Sean Williams: When we're talking about "big margins of safety," I don't know how Gilead Sciences (GILD 0.12%) couldn't be the first company out of anyone's mouth. 

What makes Gilead's margins so impressive, and what essentially provides the company such a bounty of profits, is its premier position in hepatitis C. 

Gilead's bread and butter are its Food and Drug Administration-approved hepatitis C therapies Sovaldi and Harvoni. Both therapies dramatically improved patient quality of life during treatment; in many cases, they shortened the length of treatment from prior-year treatments, and they improved sustained virologic response rates to 90% or greater in most clinical studies. They also come with standard 12-week wholesale costs of $84,000 for Sovaldi and $94,500 for Harvoni.

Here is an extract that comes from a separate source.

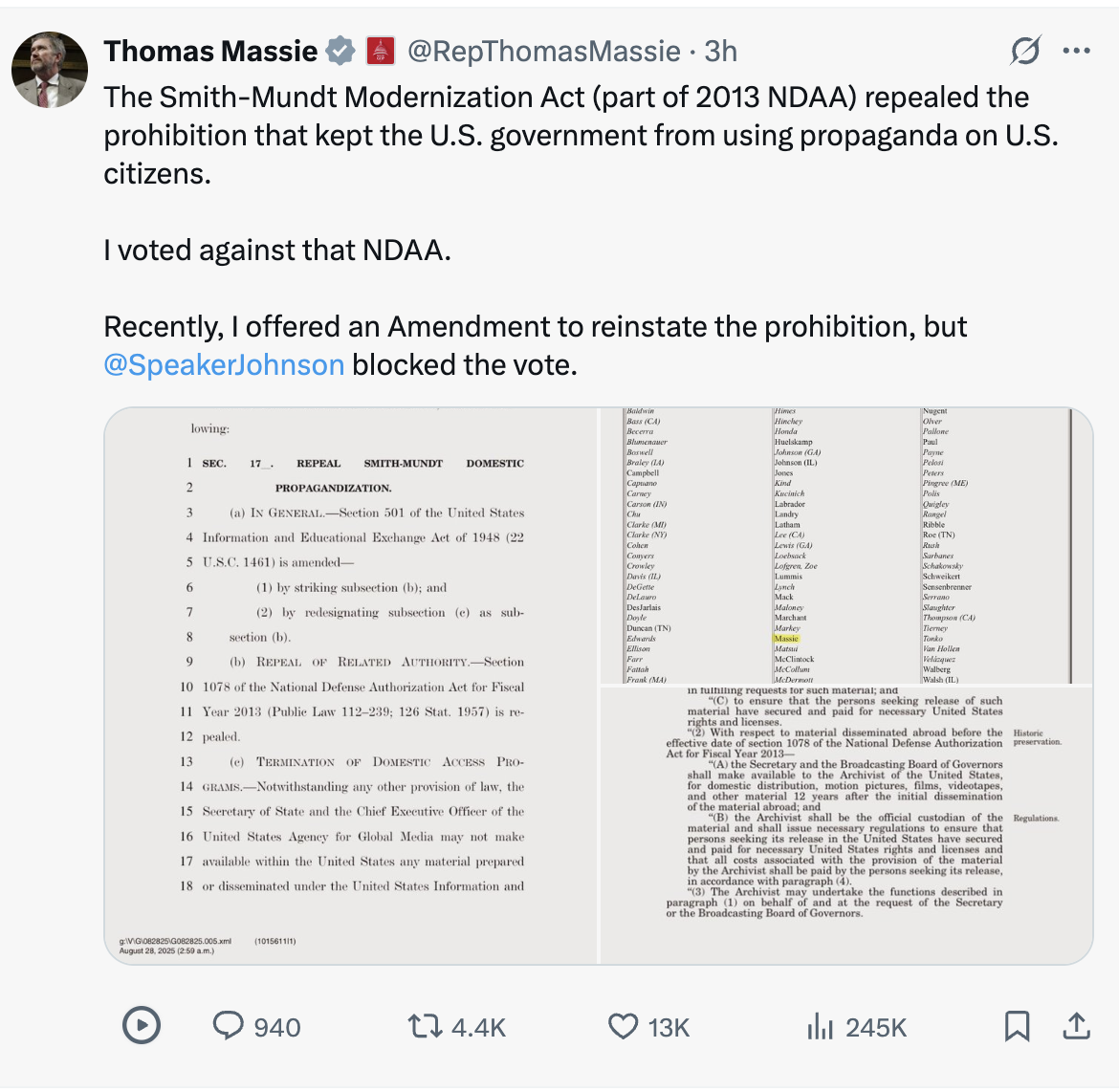Open the @RepThomasMassie handle
The height and width of the screenshot is (1092, 1119).
point(543,51)
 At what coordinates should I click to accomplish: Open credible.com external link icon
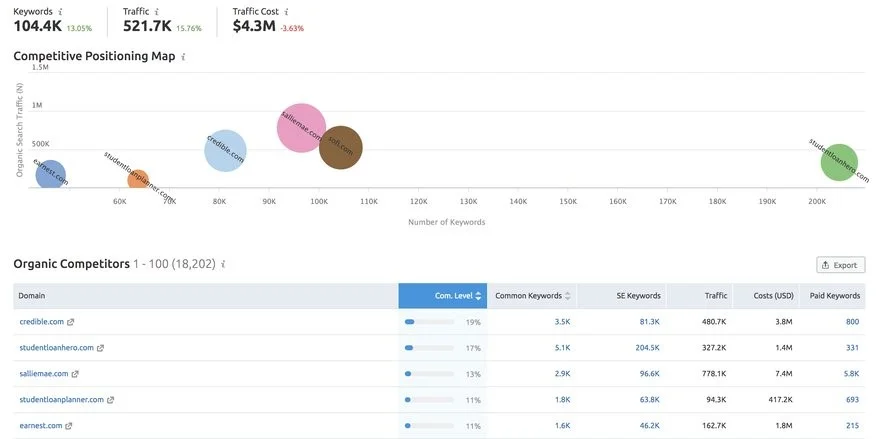[71, 322]
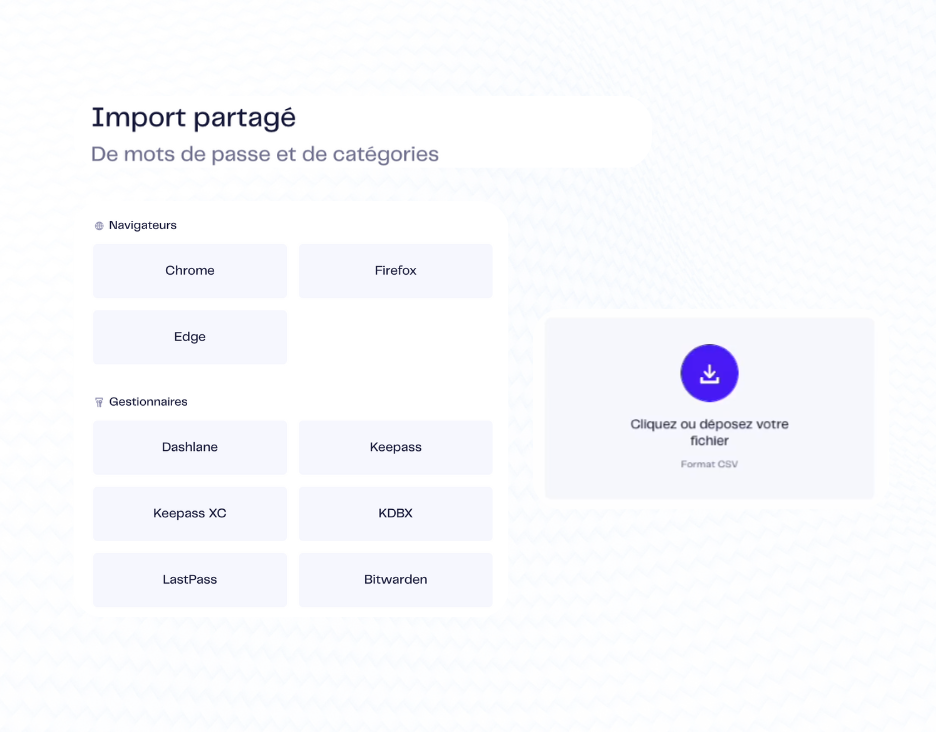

I've opined that there are only three ways to remove Gilead from its HCV throne. First, a company could attempt to trump it on efficacy, which is going to be tough after it recently reported that the combination of Sovaldi and velpatasvir led to a cure in 98% of the 1,035 patients tested (and seven of the 20 who weren't cured were simply lost to follow-up). This pan-genomic oral cure pretty much seals the deal that Gilead is the top dog in efficacy. 

Secondly, a competitor could try and undercut Gilead's pricing. AbbVie (ABBV 0.98%) tried this with Viekira Pak by forming an exclusive marketing agreement with the nation's largest pharmacy-benefit manager, but Gilead countered with steep discounts and agreements of its own with insurers and other PBMs. Even with these discounts, Gilead still managed nearly $18 billion in free cash flow over the trailing-12-month period and a gross margin of better than 86%.

Lastly, no other company has been able to top Gilead's convenience or treatment timeframe. With Harvoni working in as few as eight weeks for treatment-naive, non-cirrhotic patients, Gilead's HCV therapies remain the top choice of physicians and consumers. 

With few challengers to Gilead's HCV product portfolio or pipeline, its moat of margin safety should remain practically unparalleled among pharmaceutical companies.